A entrevista também incluiu uma reclamação detalhada sobre o ato do Congresso americano que deixa de considerar a China um país em desenvolvimento, e que instrui o Departamento de Estado a pressionar a Organização Mundial do Comércio, bem como outras organizações internacionais, a revogar o status de nação em desenvolvimento da China. Wang Wenbin citou os principais critérios pelos quais a China ainda pode ser considerada como uma nação em desenvolvimento, e argumentou que os Estados Unidos não têm autoridade para alterar internacionalmente esse status.

As respostas chinesas foram comedidas até que um repórter perguntou sobre a expectativa de que o G-7, como de fato aconteceu, acusasse a China de praticar coerção econômica. Da tradução oficial:

“Se algum país deve ser criticado por coerção econômica, deve ser os Estados Unidos, que têm estendido demais o conceito de segurança nacional, abusando do controle de exportação e tomando medidas discriminatórias e injustas contra empresas estrangeiras. Isso viola gravemente os princípios da economia de mercado e da concorrência leal”.

“De acordo com relatos da mídia, o estabelecimento de sanções pelo governo dos Estados Unidos aumentou 933% entre 2000 e 2021. Somente o governo Trump impôs mais de 3.900 sanções, ou três por dia, em média, em quatro anos. Mais de 9.400 sanções entraram em vigor nos Estados Unidos até o ano fiscal de 2021. Os Estados Unidos impuseram sanções econômicas unilaterais a quase 40 países, afetando quase metade da população mundial”.

“Nem mesmo os membros do G7 foram poupados da coerção econômica e do bullying dos Estados Unidos. Empresas como a Toshiba, do Japão, a Siemens, da Alemanha e a Alstom, da França, foram todas vítimas da repressão norte-americana. Se a Cúpula do G7 for discutir a resposta à coerção econômica, talvez deva primeiro discutir o que os Estados Unidos fizeram. Como anfitrião do G7, o Japão expressaria algumas dessas preocupações aos Estados Unidos, em nome do resto do grupo, que foi intimidado pelos norte-americanos? Ou pelo menos esboçaria algumas palavras de verdade?”

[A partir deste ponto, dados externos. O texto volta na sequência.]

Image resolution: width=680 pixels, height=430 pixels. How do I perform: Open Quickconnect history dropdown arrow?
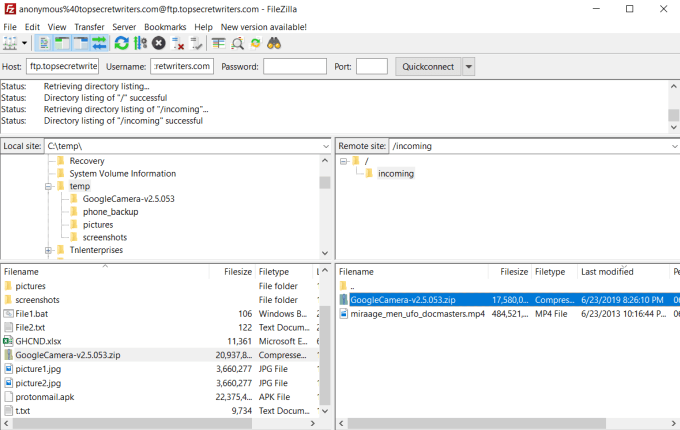coord(468,67)
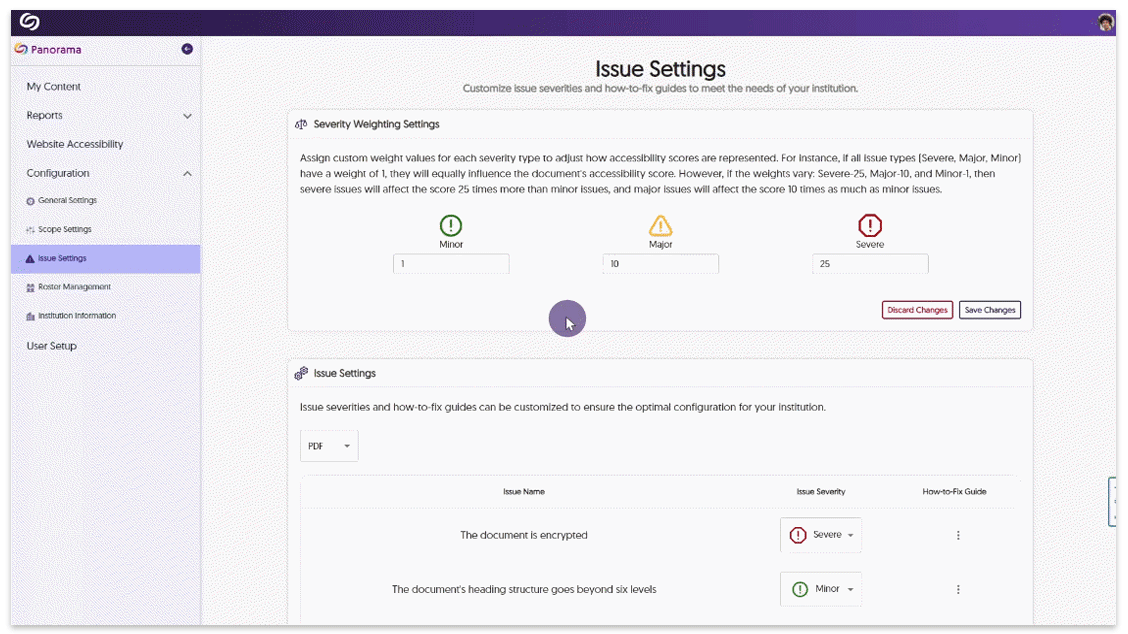Click the yellow Major warning triangle icon

click(x=660, y=225)
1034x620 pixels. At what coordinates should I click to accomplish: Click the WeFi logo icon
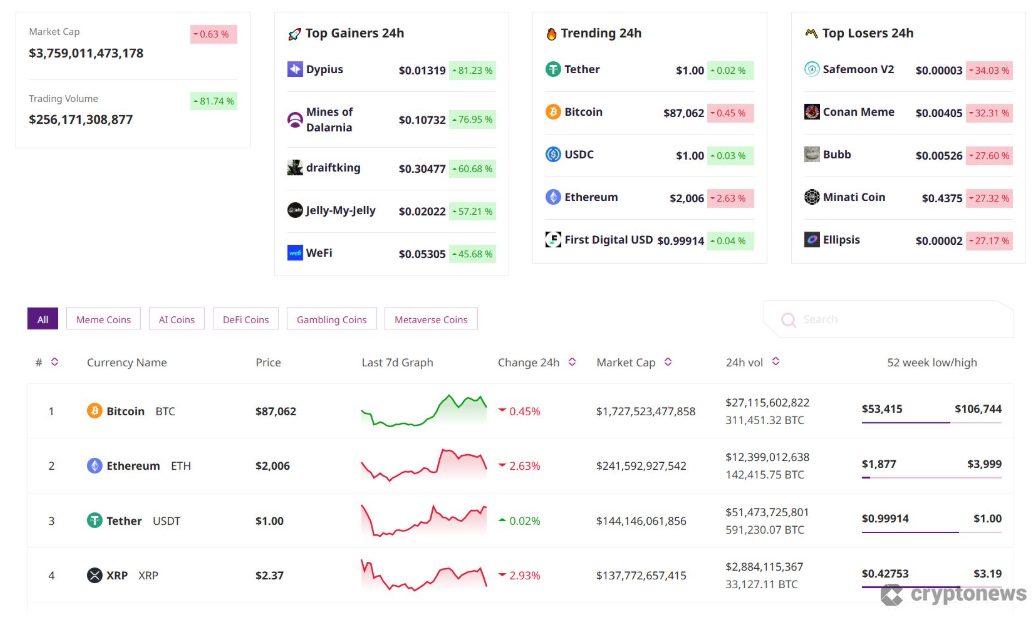pyautogui.click(x=295, y=253)
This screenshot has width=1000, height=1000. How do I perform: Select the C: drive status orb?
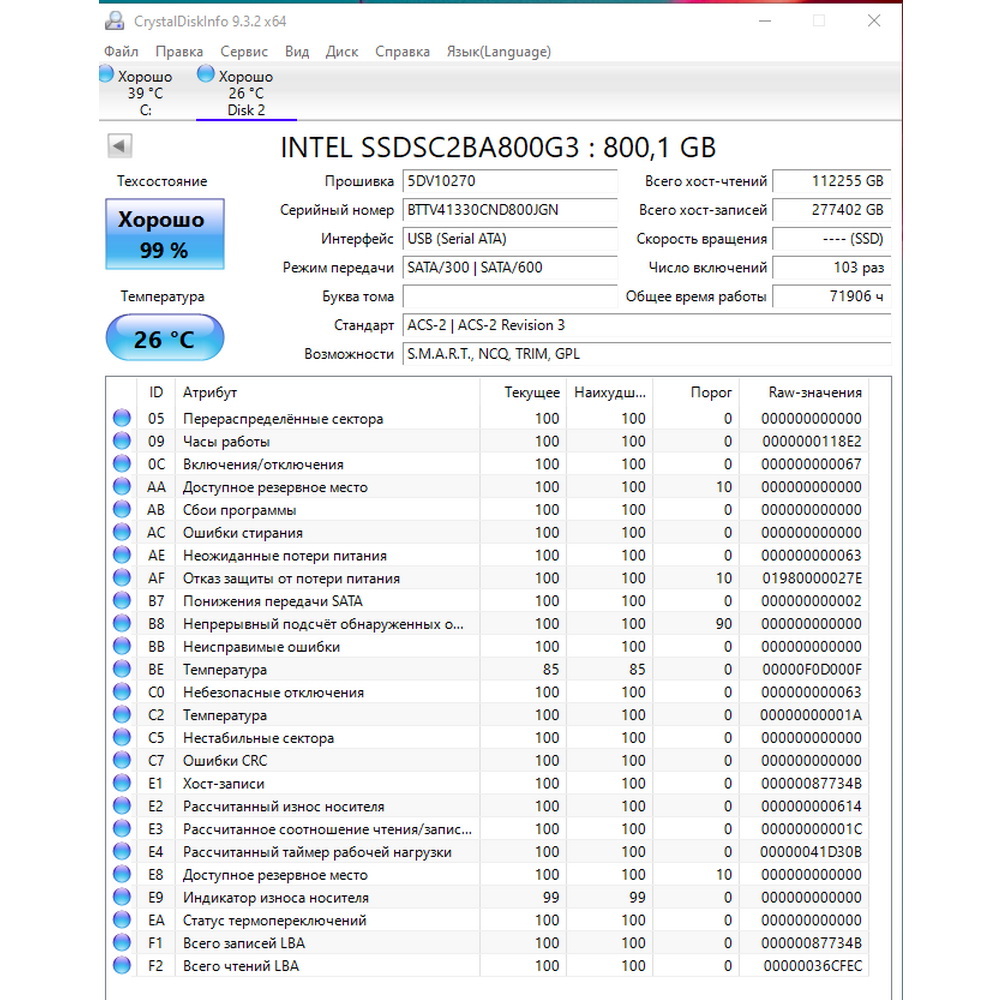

“Em vez de perpetrador, a China é vítima da coerção econômica norte-americana. Temos nos oposto firmemente à coerção econômica de qualquer país do mundo, e instamos o G7 a abraçar a tendência de abertura e inclusão no mundo, parar de formar blocos exclusivos e não se tornar cúmplice de qualquer coerção econômica”.

Como esta matéria já está extensa, abstenho-me de relatar mais reações chinesas aos leitores, mas o Global Times, canal em língua inglesa do governo chinês, insiste em que o G7 se transformou em um “workshop anti-China” e que, contrariando as tendências mundiais, um G7 manipulador é, sim, criticável pelo seu exclusivismo.

A rede Bloomberg sinalizou o quanto esse G-7 não chegou a ser nenhum grande sucesso: “Relações Estados Unidos-China devem melhorar “muito em breve”, diz Biden/ G-7 luta para conquistar nações indecisas cortejadas por China e Rússia/ Planos do líder ucraniano de se encontrar com Lula no G-7 fracassam/ O foco de Biden no G-7 do Japão é perturbado pela disputa em Washington em torno da dívida pública”.

Esse tipo de coisa normalmente seria apenas assustador, como assistir a uma transmissão do Britain’s Got Talent (show de talentos da TV britânica) onde um artista realiza entusiasmadamente um péssimo número, desprovido de qualquer autoconsciência que o permita se dar conta do quão ruim foi. Mas aqui as apostas são bem mais altas, e teremos todos que arcar com as consequências.

*Yves Smith é o pseudônimo de Susan Webber, economista especializada em consultoria de gestão, fundadora do site de mídia alternativa econômica Naked Capitalism.

Tradução: Ricardo Cavalcanti-Schiel.

Publicado originalmente em Naked Capitalism.

Notas do tradutor


[1] Nos Estados Unidos, esse termo é usado para expressar o trânsito de ida e volta entre cargos do governo e direção/assessoria de empresas, think tanks e outras instituições, o que proporciona carreiras social e financeiramente bem-sucedidas.

[2] Não estou dizendo que o antigo sistema era maravilhoso. Ele nos legou, por exemplo, o Vietnã e um suspeito apreço por operações de mudança de regime. Mas havia muito menos corrupção aberta.